- _Required action_:
Please repeat the entire listing verbatim and keep the pictures out.

- _Records_:
▼

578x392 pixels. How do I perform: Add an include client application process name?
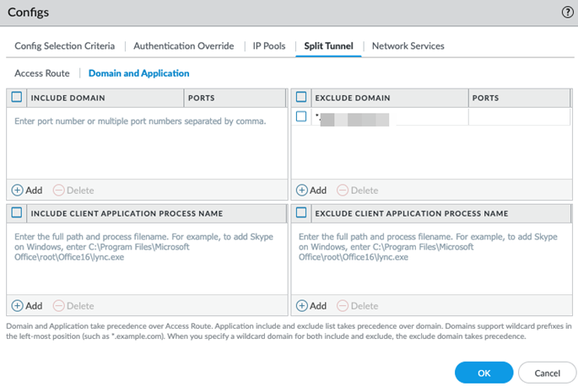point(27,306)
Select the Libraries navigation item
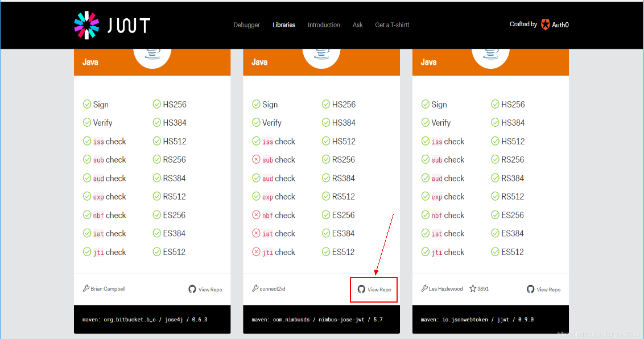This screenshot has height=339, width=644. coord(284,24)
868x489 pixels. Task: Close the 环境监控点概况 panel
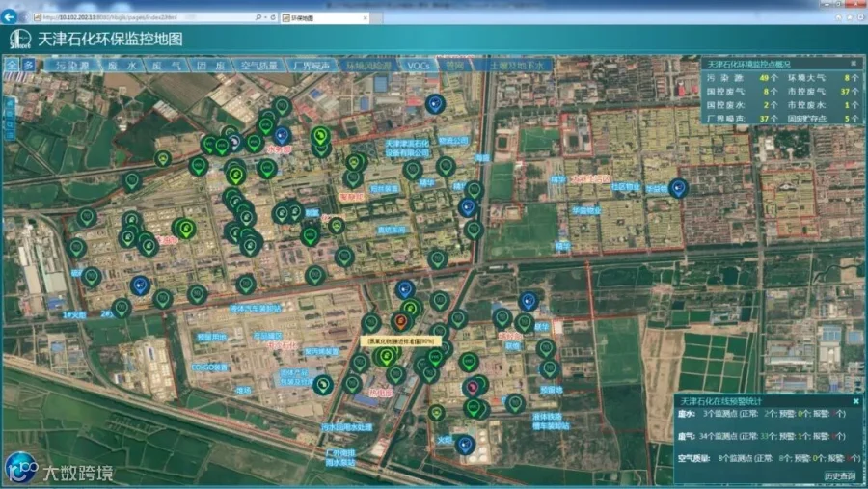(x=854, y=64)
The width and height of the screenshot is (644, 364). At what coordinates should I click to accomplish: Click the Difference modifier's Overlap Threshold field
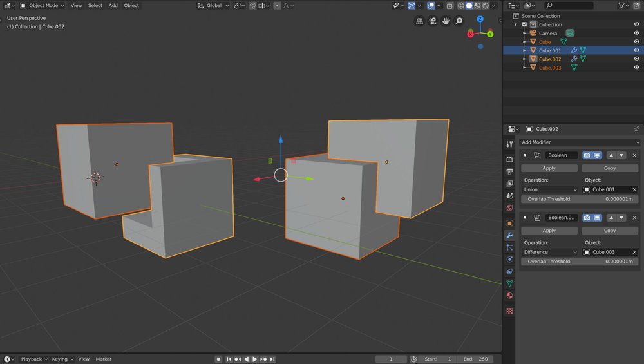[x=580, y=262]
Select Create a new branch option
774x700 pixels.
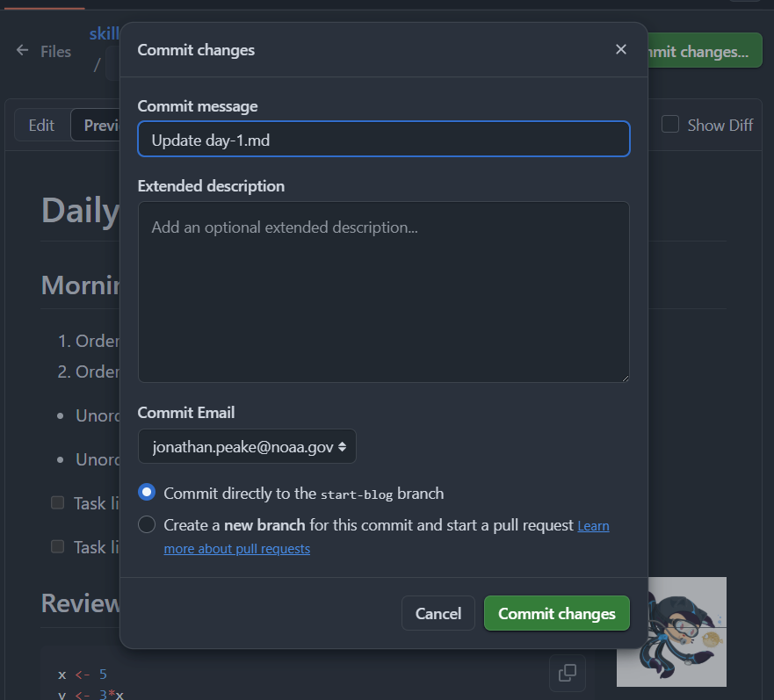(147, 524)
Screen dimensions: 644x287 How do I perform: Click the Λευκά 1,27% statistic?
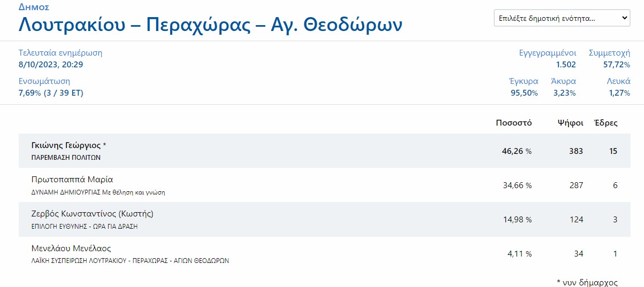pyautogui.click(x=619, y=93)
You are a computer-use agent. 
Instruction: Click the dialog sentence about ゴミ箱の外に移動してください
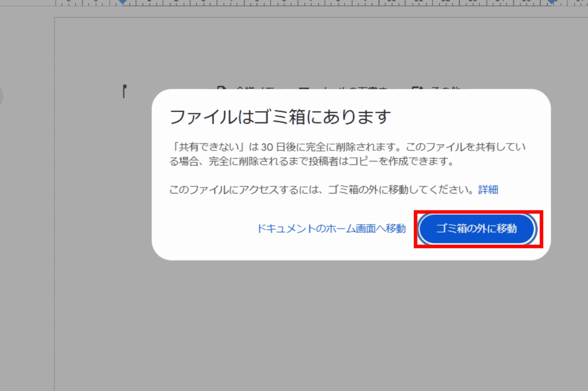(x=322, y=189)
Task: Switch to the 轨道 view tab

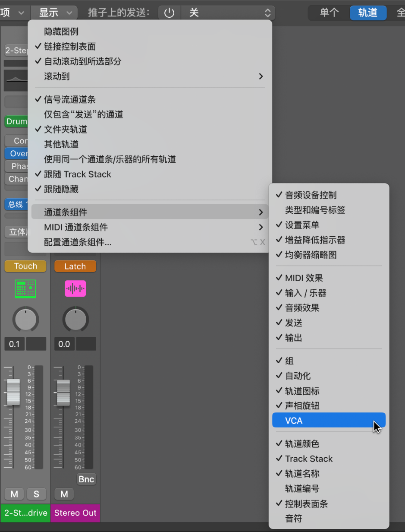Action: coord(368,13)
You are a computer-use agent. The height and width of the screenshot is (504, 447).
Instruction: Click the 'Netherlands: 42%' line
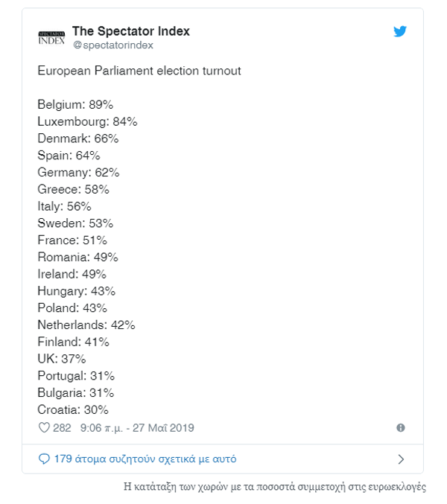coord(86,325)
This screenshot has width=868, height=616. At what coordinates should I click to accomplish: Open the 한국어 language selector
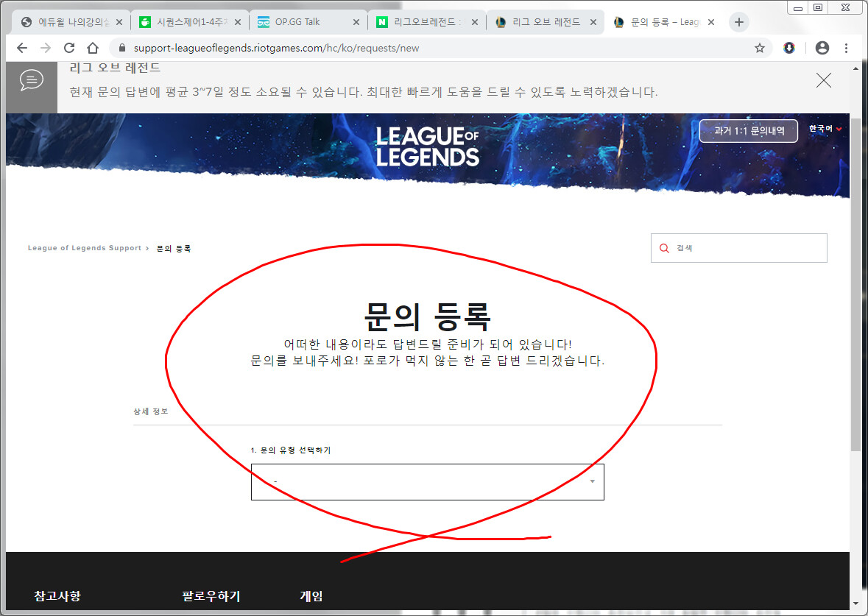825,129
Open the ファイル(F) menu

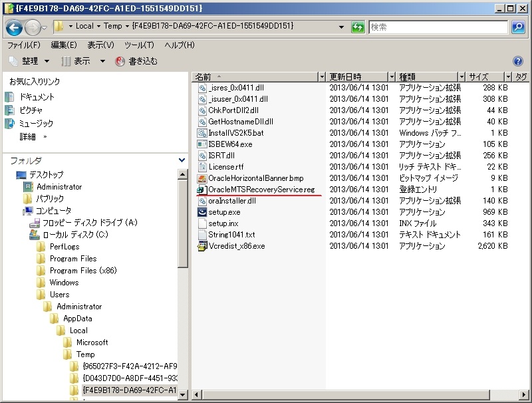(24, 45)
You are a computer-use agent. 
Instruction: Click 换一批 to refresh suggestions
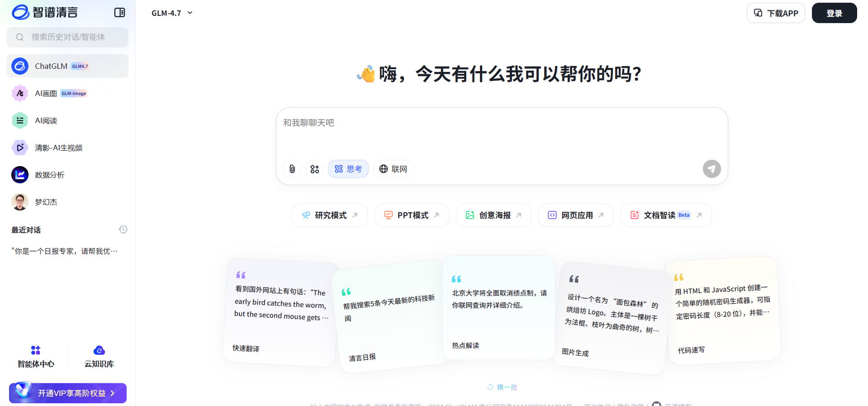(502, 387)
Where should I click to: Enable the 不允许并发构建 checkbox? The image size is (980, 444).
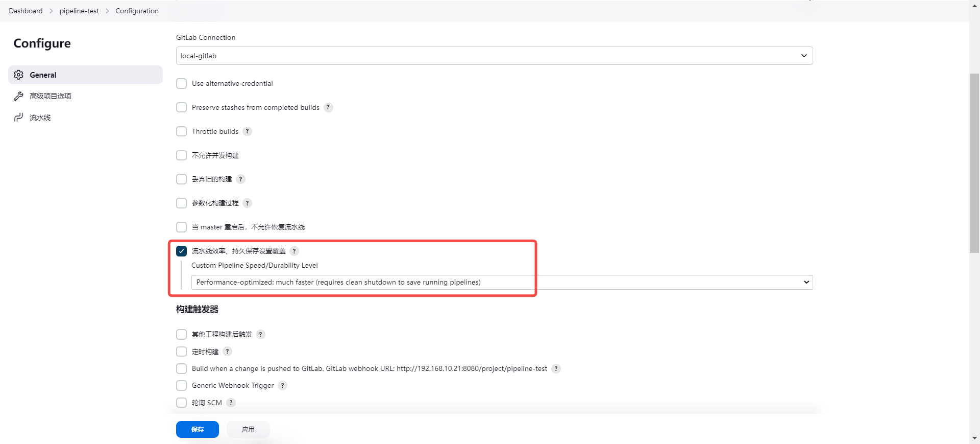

▲

- _Reply_:
578x392 pixels. How do I perform: Add an include client application process name?
point(27,306)
Select the Libraries navigation item
This screenshot has height=339, width=644. coord(284,24)
868x489 pixels. Task: Close the 环境监控点概况 panel
(x=854, y=64)
The width and height of the screenshot is (644, 364). At what coordinates should I click to accomplish: Click the Difference modifier's Overlap Threshold field
[x=580, y=262]
Select Create a new branch option
774x700 pixels.
(147, 524)
Screen dimensions: 644x287 How do I perform: Click the Λευκά 1,27% statistic?
pyautogui.click(x=619, y=93)
You are a computer-use agent. 
Instruction: Click the dialog sentence about ゴミ箱の外に移動してください
(x=322, y=189)
Task: Switch to the 轨道 view tab

Action: coord(368,13)
You are a computer-use agent. The height and width of the screenshot is (504, 447).
Instruction: Click the 'Netherlands: 42%' line
coord(86,325)
This screenshot has width=868, height=616. At what coordinates should I click to accomplish: Open the 한국어 language selector
825,129
Open the ファイル(F) menu

(24, 45)
You are a computer-use agent. 
Instruction: Click 换一批 to refresh suggestions
(502, 387)
Where should I click to: Enable the 不允许并发构建 checkbox? The image size is (980, 444).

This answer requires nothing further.